*Quoted text*
[llvm] 7d626e7 - [X86] Move RDFLAGS/WRFLAGS expansion until after RA

Bill Wendling via llvm-commits llvm-commits at lists.llvm.org
Mon Jan 30 15:32:24 PST 2023


Author: Bill Wendling
Date: 2023-01-30T15:32:16-08:00
New Revision: 7d626e7cbb3ac9b3f43a10df8d8edfab1300b156

URL: https://github.com/llvm/llvm-project/commit/7d626e7cbb3ac9b3f43a10df8d8edfab1300b156
DIFF: https://github.com/llvm/llvm-project/commit/7d626e7cbb3ac9b3f43a10df8d8edfab1300b156.diff

LOG: [X86] Move RDFLAGS/WRFLAGS expansion until after RA

The register allocator may introduce reloads in the middle of reading
and writing the EFLAGS register, due to the RDFLAGS & WRFLAGS pseudos
being expanded before RA. This may cause an issue where the stack
pointer was adjusted but the stack offset for the reload wasn't
accounted for (see [1]).

To avoid this, expand these pseudos after register allocation.

*Data shown*

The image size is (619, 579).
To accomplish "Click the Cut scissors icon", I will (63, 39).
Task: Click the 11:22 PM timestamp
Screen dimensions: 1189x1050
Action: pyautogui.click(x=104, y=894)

*Brief*
Transcribe the part of the commit message that begins at the words "Author: Bill Wendling" and stops after the words "for (see [1]).". The material above was drawn from an unrelated source.

*Reply*
Author: Bill Wendling
Date: 2023-01-30T15:32:16-08:00
New Revision: 7d626e7cbb3ac9b3f43a10df8d8edfab1300b156

URL: https://github.com/llvm/llvm-project/commit/7d626e7cbb3ac9b3f43a10df8d8edfab1300b156
DIFF: https://github.com/llvm/llvm-project/commit/7d626e7cbb3ac9b3f43a10df8d8edfab1300b156.diff

LOG: [X86] Move RDFLAGS/WRFLAGS expansion until after RA

The register allocator may introduce reloads in the middle of reading
and writing the EFLAGS register, due to the RDFLAGS & WRFLAGS pseudos
being expanded before RA. This may cause an issue where the stack
pointer was adjusted but the stack offset for the reload wasn't
accounted for (see [1]).